В следующую секунду Сережины нервы, казалось, помимо него самого, мгновенным и мощным усилием заставили лицо остаться неподвижным: человек, сжимающий его в объятиях, был одет в черную кожанку.

29

С Вадиком Белоземельцевым, лучшим другом детства, учившимся в царскосельской гимназии, Сережа виделся раз в год — в Крыму. А в остальное время — от Крыма до Крыма — Сережа больше всего общался с Олькой Абардышевым.

Сережа и Олька учились в одном классе, но знакомы были еще до гимназии — по дачному поселку в Останкине.

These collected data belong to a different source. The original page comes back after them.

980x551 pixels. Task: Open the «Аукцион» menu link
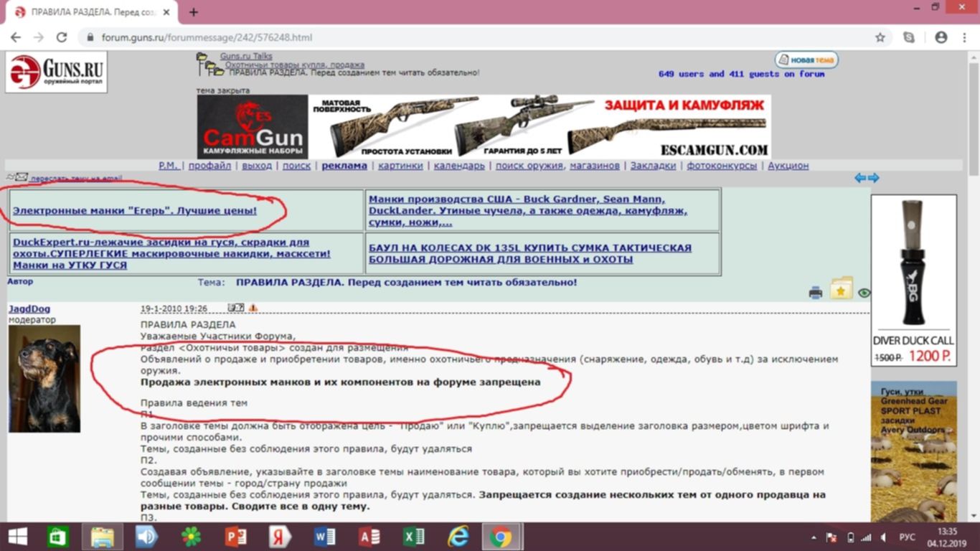coord(788,165)
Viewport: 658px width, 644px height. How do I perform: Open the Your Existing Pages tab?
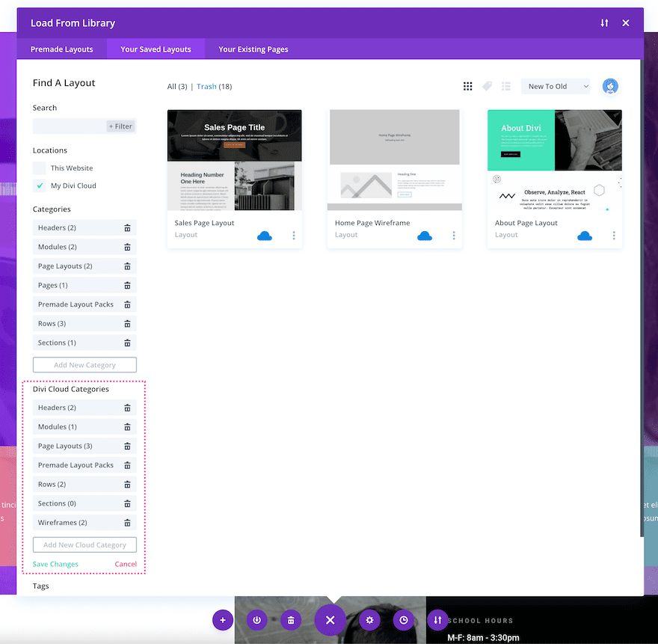point(253,49)
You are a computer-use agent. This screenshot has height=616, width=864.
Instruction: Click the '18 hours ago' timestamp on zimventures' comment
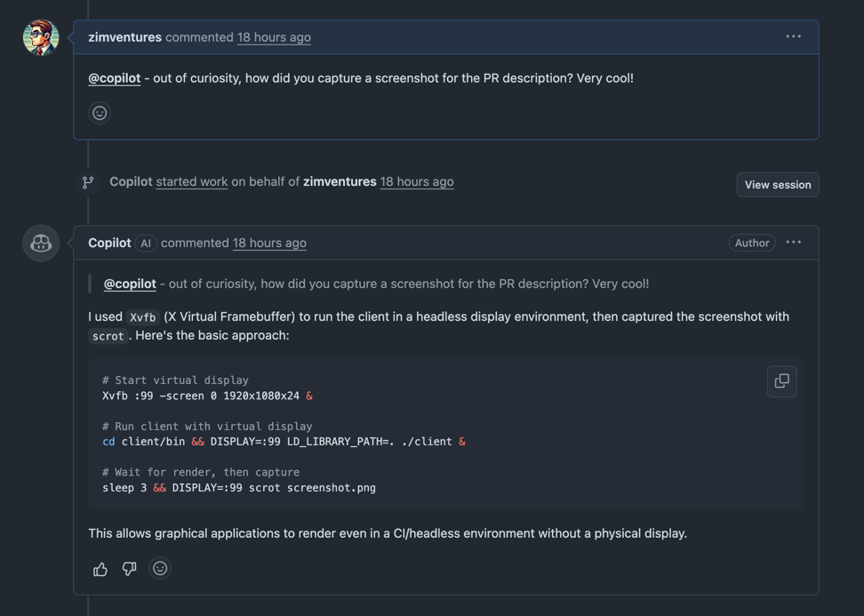point(274,37)
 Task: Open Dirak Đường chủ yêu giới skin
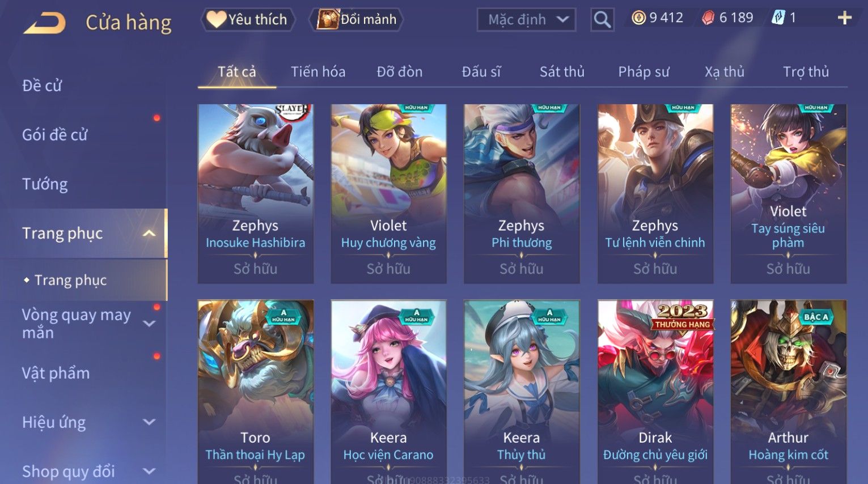655,391
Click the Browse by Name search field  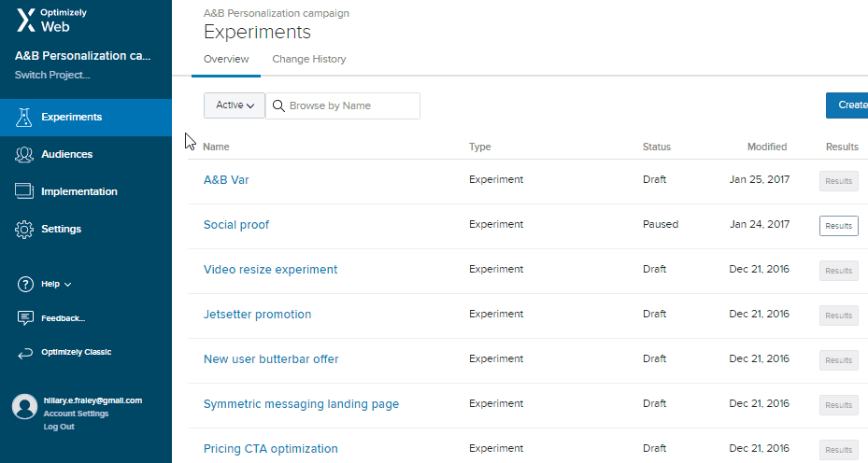(x=343, y=105)
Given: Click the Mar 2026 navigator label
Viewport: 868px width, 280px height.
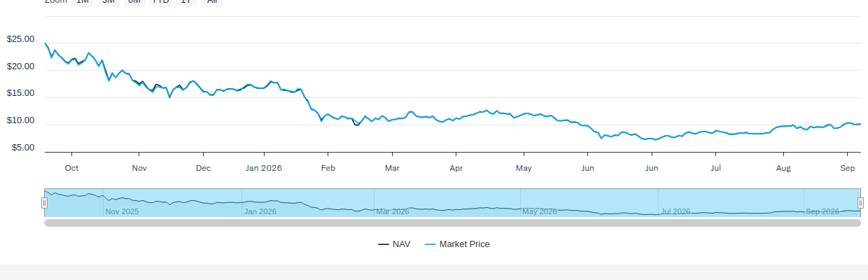Looking at the screenshot, I should point(393,211).
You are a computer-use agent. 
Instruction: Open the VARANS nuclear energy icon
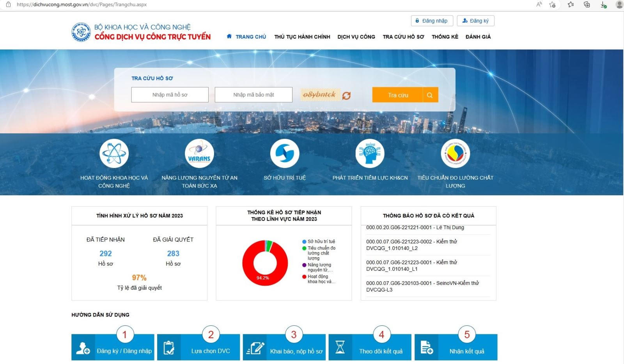199,154
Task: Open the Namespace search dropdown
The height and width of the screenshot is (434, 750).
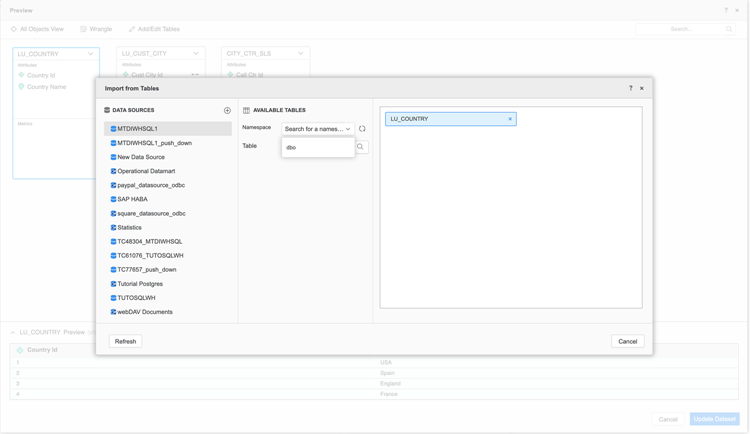Action: 317,129
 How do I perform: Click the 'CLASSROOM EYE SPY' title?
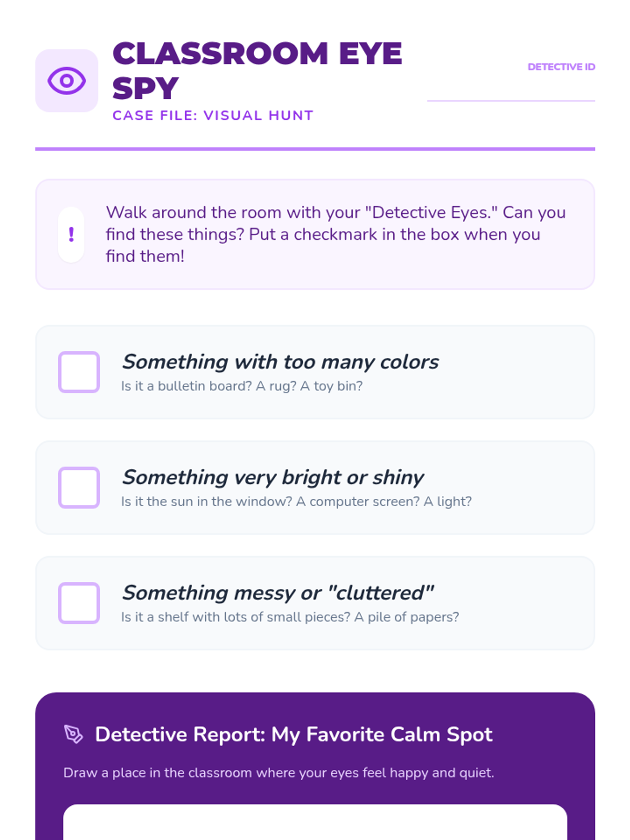pos(257,70)
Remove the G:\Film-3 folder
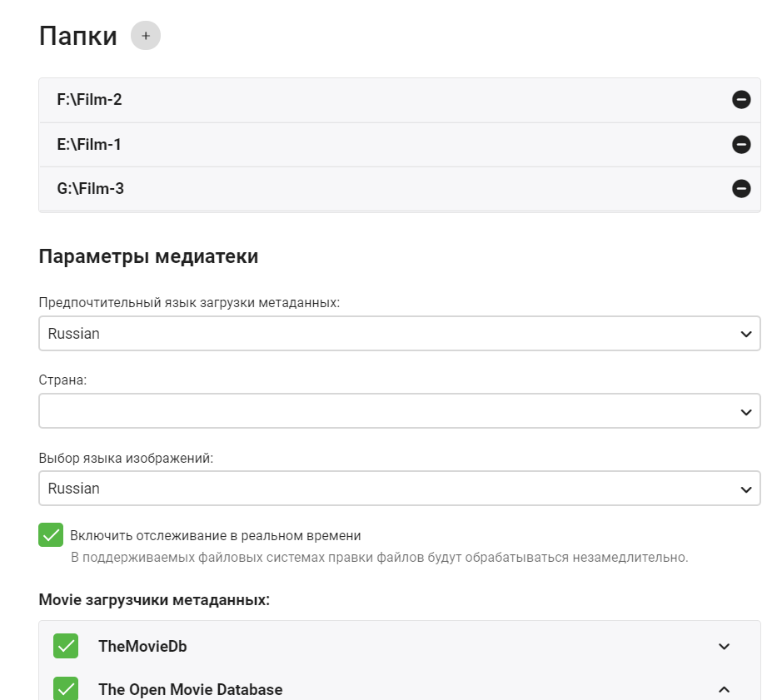 point(740,189)
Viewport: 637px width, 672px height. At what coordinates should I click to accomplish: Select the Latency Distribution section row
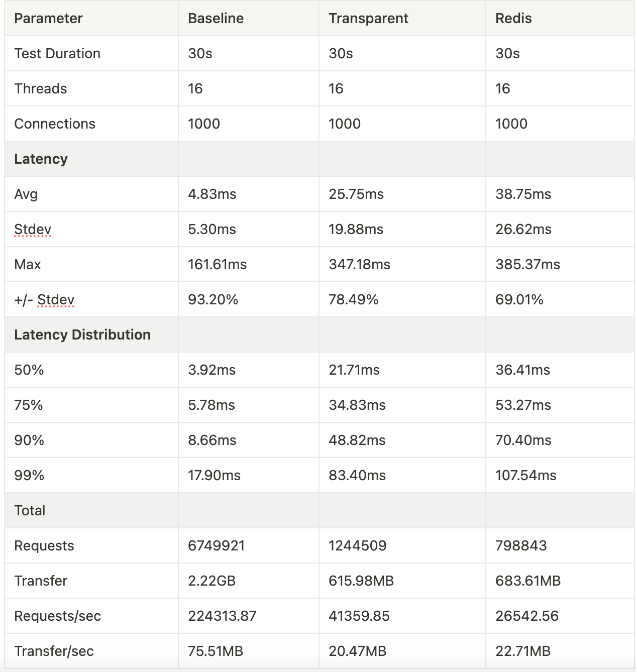tap(82, 335)
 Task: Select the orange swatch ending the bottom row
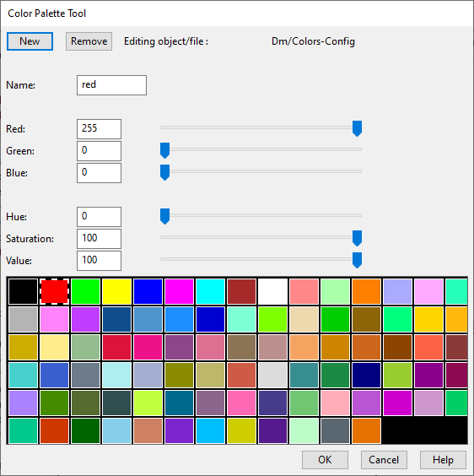pyautogui.click(x=366, y=430)
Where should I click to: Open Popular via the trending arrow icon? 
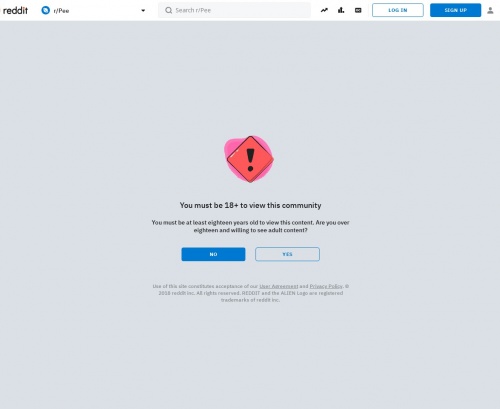coord(324,10)
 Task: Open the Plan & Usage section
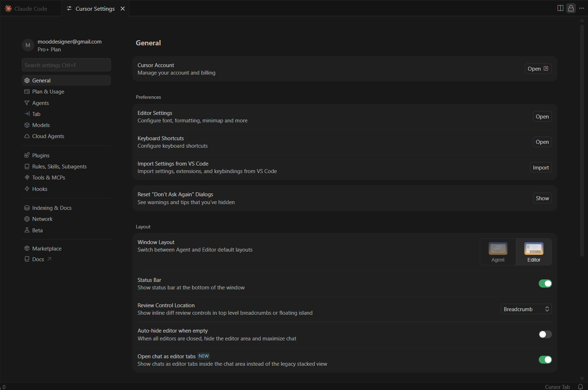pos(48,92)
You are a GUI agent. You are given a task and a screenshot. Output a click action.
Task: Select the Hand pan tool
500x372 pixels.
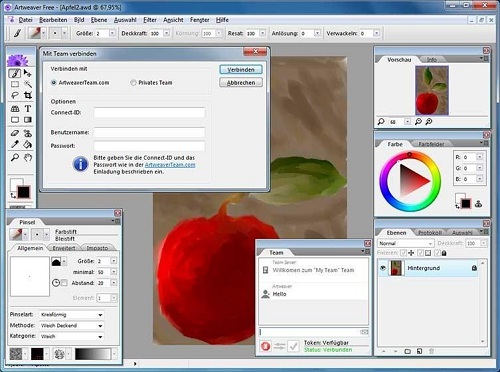tap(28, 157)
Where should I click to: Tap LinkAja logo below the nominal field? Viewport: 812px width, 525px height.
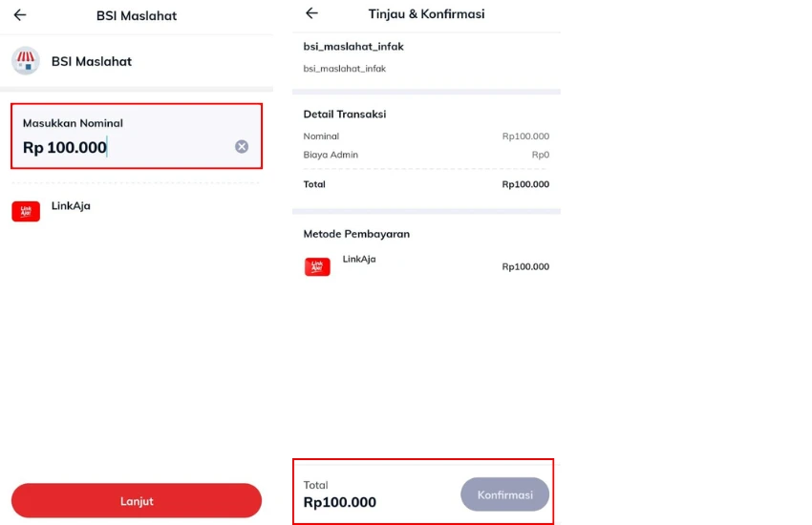[x=26, y=211]
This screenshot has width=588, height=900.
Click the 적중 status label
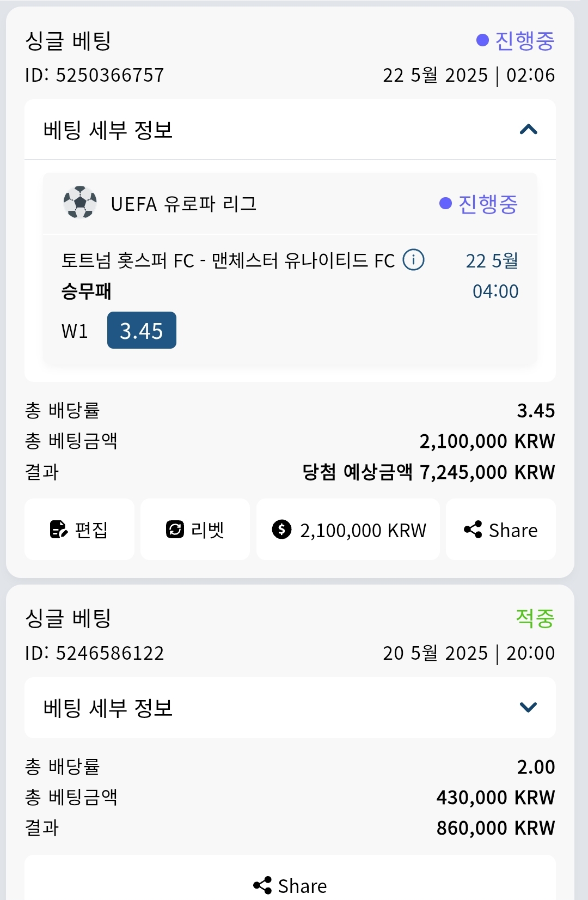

В старших классах эта дружеская связь немало удивляла самого Сережу, находившего объяснение только в известном «стихи и проза, лед и пламень»… Непременный зачинщик всех гимназических бесчинств и бунтов, необузданный, фанатически подчиненный только своему, более чем своеобразному, кодексу чести, Олька, несмотря на безмятежно-ангельское личико расхорошенького пай-мальчика, к шестнадцати годам умудрился переспать с половиной московских проституток… (Врач венерической клиники, на прием к которому Олька попал в пятнадцатилетнем возрасте, был озадачен, пожалуй, впервые за свою практику — настолько не вязался Олькин вид с целью визита.) Отношение к людям варьировалось у Ольки только между обожанием и ненавистью: безразличия не было в его натуре вообще, так же как и спокойного отношения к чему-либо. Основным объектом его ненависти было, во всех видах, «бюргерство», противопоставленное «музыкантству»… Запоем читавший йенцев и Гофмана, Олька с яростным максимализмом делил людей на «бюргеров» и «музыкантов», и это деление было единственным делением, которое он признавал. Деления на «плохих» и «хороших», «добрых» и «злых» для него не существовало. Впрочем, и само понятие добра и зла было для Ольки чем-то находящимся вне его мировоззрения.

Как-то, войдя в класс уже после звонка и получив по этому поводу соответствующую запись в дневник, Олька упал за парту рядом с Сережей… Глаза его лихорадочно блестели: он сидел словно на иголках и, отвечая с места, сделал грубейшую ошибку в отложительных глаголах.